The non-protein amino acid β-methylamino-L-alanine (BMAA) is a neurotoxin present in microalgae and shown to accumulate in the food web. BMAA has been linked to the complex neurodegenerative disorder of Guam and to increased incidents sporadic ALS. Two main neurotoxic routes are suggested; an excitotoxic by acting as an agonist towards glutamate receptors and a metabolic by misincorporating into cellular proteins. We have used zebrafish, an increasingly used model for neurodegenerative diseases, to further identify signaling components involved in BMAA-induced toxicity. Zebrafish embryos were exposed to sub-lethal dosages of BMAA and a label-free proteomics analysis was conducted on larvae 4 days post fertilization. The exposed larvae showed no developmental abnormalities, but a reduced heart rate and increased expression of GSK3 isoforms. Search towards a reviewed database containing 2968 entries identified 480 proteins. Only 17 of these were regulated 2-fold or more in the exposed larvae. Seven of these proteins could be associated to glutamate receptor signaling and recycling. The remaining nine have all been linked to disturbance in protein homeostasis, reactive oxygen species (ROS) development or neuronal cell death. We also found that BMAA influenced the endocannabinoid system by up-regulation of fatty acid amide hydrolase (FAAH) and that FAAH inhibitor URB597 reduced the BMAA effect on heart rate and GSK3 expression.

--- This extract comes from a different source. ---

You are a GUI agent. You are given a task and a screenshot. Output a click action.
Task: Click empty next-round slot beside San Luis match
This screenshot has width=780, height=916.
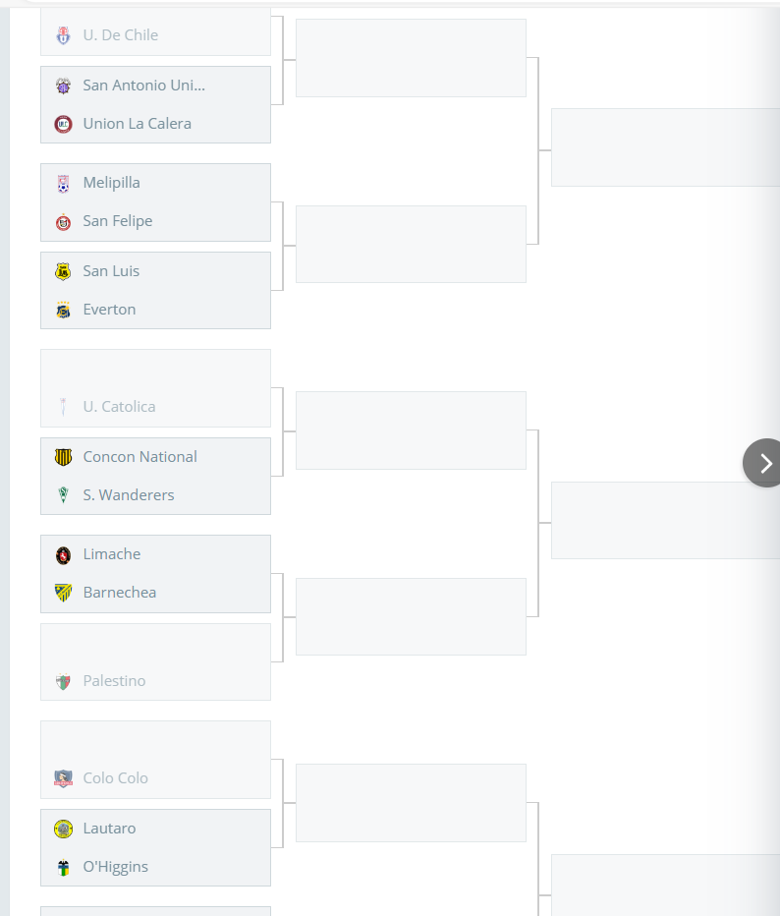(411, 244)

Intravenous injection of l-BMAA induces a rat model with comprehensive characteristics of amyotrophic lateral sclerosis/Parkinson-dementia complex

Non-protein amino acid beta-N-methylamino-l-alanine (l-BMAA) is a neurotoxin that was associated with the high incidence of Amyotrophic Lateral Sclerosis/Parkinson-Dementia Complex (ALS/PDC) in Guam. This neurotoxin has been implicated as a potential environmental factor in amyotrophic lateral sclerosis, Alzheimer's disease and other neurodegenerative diseases, and was found to accumulate in brain tissues of ALS/PDC patients. It is extremely important to establish a reliable animal model that has the comprehensive characteristics of ALS/PDC for studying mechanisms underlying neurodegeneration, and exploring effective therapies. However, very few good animal models that mimic ALS/PDC have been established. In this study, an ideal rat model that mimicked most characteristics of ALS/PDC was established by administering continuous intravenous (i.v.) injections of neurotoxic l-BMAA. Based on the data obtained, it was demonstrated that continuous i.v. injections of l-BMAA induced mitochondrial morphology and structural changes, astrogliosis, motor neuronal death, and other relative functional changes, which led to the overexpression of pro-inflammatory cytokines cyclooxygenase-2 (COX-2), nuclear factor kappa B (NF-κB) and tumor necrosis factor-alpha (TNF-α), and resulted in the upregulation of glycogen synthase kinase-3 (GSK3), downregulation of astrocytic glutamate transporter-1 (GLT-1), accumulation of microtubule-associated protein tau and cytosolic aggregates of TAR DNA-binding protein-43 (TDP-43) in degenerating motor neurons. These results suggest that this model could be used as a useful tool for the mechanistic and therapeutic study of ALS/PDC.